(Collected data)
********
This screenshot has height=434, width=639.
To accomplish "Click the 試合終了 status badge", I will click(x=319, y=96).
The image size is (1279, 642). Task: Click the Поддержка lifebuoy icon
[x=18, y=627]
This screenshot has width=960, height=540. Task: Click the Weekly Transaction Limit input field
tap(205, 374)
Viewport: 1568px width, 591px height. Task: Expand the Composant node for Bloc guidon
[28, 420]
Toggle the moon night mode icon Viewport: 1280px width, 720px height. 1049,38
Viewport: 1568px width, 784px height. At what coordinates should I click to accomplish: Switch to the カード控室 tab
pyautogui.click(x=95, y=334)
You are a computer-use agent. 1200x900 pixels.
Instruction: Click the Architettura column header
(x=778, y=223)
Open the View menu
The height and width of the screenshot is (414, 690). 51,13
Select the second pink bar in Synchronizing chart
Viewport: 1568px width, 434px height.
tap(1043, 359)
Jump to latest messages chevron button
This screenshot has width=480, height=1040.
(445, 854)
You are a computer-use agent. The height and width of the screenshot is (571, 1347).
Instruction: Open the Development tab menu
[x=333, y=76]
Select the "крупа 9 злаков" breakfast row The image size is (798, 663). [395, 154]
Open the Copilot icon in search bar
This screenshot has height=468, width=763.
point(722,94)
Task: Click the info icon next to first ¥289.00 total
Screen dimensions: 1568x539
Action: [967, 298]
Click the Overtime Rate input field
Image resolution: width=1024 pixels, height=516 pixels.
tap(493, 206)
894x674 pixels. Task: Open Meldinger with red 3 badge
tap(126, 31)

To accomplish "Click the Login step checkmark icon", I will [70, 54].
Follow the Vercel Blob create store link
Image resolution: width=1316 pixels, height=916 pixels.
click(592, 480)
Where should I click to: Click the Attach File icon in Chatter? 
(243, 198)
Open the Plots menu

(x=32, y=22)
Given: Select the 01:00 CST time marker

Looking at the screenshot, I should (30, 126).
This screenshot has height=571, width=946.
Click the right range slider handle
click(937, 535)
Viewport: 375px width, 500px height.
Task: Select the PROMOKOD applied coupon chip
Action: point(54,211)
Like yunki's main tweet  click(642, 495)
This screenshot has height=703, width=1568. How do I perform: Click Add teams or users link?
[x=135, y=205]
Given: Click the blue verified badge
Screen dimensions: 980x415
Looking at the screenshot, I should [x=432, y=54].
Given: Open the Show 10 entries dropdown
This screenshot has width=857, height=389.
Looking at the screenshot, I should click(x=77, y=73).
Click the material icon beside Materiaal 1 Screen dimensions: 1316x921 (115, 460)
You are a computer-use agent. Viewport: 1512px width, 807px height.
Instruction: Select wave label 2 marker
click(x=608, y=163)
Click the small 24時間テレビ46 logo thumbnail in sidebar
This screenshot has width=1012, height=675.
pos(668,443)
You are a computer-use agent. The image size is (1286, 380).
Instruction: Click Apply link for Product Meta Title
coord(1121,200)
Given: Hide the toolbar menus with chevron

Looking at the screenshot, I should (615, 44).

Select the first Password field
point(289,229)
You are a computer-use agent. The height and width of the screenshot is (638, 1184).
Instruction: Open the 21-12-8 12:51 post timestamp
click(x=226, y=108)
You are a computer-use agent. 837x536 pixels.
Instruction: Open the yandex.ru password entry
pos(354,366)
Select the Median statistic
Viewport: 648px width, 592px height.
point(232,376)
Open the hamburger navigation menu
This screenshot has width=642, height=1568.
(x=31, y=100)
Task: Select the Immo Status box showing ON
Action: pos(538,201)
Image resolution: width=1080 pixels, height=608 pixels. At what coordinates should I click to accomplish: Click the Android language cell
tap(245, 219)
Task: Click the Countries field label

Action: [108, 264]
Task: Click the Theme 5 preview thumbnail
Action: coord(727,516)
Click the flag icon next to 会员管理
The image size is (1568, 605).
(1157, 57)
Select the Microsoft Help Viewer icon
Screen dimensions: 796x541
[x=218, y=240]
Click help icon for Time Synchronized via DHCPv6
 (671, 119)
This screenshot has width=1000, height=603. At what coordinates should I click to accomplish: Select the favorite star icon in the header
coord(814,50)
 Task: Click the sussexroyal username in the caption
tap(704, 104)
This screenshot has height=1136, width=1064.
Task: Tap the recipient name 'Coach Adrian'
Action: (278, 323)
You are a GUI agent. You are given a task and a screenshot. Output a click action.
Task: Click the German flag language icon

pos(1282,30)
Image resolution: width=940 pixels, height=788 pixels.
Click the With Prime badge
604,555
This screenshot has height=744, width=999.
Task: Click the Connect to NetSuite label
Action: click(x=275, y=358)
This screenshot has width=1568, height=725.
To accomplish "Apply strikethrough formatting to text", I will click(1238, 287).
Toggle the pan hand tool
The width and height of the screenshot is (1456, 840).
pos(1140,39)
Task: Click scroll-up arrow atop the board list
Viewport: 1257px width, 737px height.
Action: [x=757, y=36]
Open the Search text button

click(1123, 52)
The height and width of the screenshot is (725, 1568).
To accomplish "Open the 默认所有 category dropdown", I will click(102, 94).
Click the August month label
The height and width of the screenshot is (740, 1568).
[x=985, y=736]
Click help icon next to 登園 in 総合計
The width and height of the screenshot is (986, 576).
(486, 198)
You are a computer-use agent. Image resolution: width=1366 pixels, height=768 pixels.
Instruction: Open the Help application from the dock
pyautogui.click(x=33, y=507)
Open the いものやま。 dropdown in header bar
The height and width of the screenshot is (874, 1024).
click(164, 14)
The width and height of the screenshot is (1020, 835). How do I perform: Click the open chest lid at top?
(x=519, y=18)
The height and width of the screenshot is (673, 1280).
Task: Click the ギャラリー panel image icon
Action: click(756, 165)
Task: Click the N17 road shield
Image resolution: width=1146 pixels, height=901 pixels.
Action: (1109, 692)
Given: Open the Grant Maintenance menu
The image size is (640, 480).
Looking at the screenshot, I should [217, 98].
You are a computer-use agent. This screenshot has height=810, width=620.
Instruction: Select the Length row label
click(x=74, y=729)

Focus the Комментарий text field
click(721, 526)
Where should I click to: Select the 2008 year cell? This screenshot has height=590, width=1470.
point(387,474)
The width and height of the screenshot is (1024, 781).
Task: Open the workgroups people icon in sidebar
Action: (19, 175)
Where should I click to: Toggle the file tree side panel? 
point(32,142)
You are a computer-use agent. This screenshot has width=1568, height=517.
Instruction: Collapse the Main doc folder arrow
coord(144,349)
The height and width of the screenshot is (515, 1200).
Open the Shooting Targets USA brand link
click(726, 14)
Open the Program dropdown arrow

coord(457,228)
********
__Work task__
From the records above, extract exactly and only the lines that begin at the line with "Click help icon for" and stop after the line with "The height and width of the screenshot is (725, 1568).".

__Your solution__
Click help icon for Time Synchronized via DHCPv6
 (671, 119)
This screenshot has width=1000, height=603. At what coordinates should I click to accomplish: Select the favorite star icon in the header
coord(814,50)
 Task: Click the sussexroyal username in the caption
tap(704, 104)
This screenshot has height=1136, width=1064.
Task: Tap the recipient name 'Coach Adrian'
Action: (278, 323)
You are a GUI agent. You are given a task and a screenshot. Output a click action.
Task: Click the German flag language icon

pos(1282,30)
Image resolution: width=940 pixels, height=788 pixels.
Click the With Prime badge
604,555
This screenshot has height=744, width=999.
Task: Click the Connect to NetSuite label
Action: click(x=275, y=358)
This screenshot has width=1568, height=725.
To accomplish "Apply strikethrough formatting to text", I will click(1238, 287).
Toggle the pan hand tool
The width and height of the screenshot is (1456, 840).
pos(1140,39)
Task: Click scroll-up arrow atop the board list
Viewport: 1257px width, 737px height.
Action: [x=757, y=36]
Open the Search text button

click(1123, 52)
The height and width of the screenshot is (725, 1568).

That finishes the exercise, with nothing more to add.